### WHAT YOU ARE ASKED TO DO
Can you rewrite every line of the data below, leaving out the pictures, and scale the answer coordinates by 0.7, rounding each to a whole number with halves going up? Leave all other numbers as they are.

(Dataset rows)
--

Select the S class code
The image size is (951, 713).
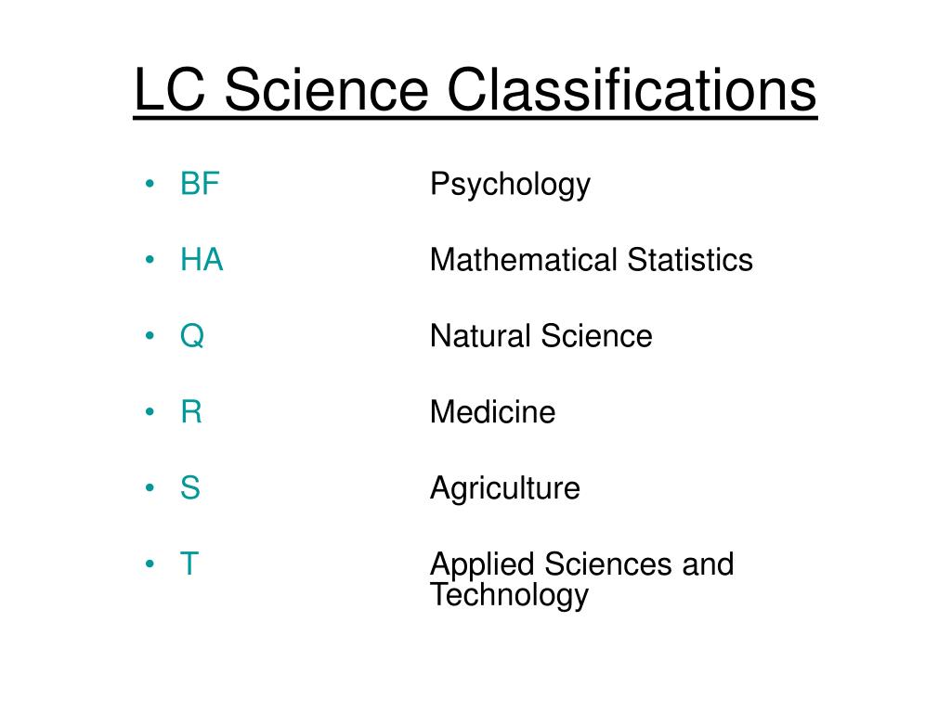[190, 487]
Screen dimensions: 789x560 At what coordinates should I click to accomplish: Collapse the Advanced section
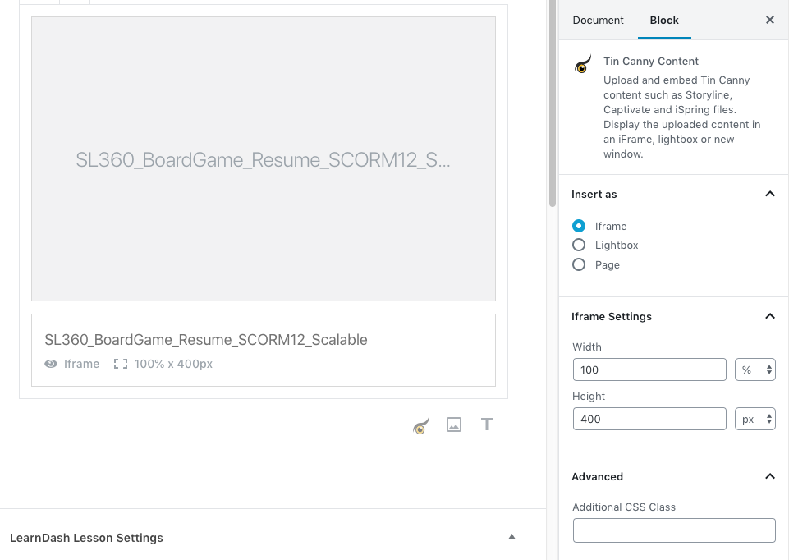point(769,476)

--

### ANSWER TO THE EXERCISE
Select the S class code
The image size is (951, 713).
[133, 341]
Screen dimensions: 789x560 At what coordinates should I click to accomplish: Collapse the Advanced section
point(538,333)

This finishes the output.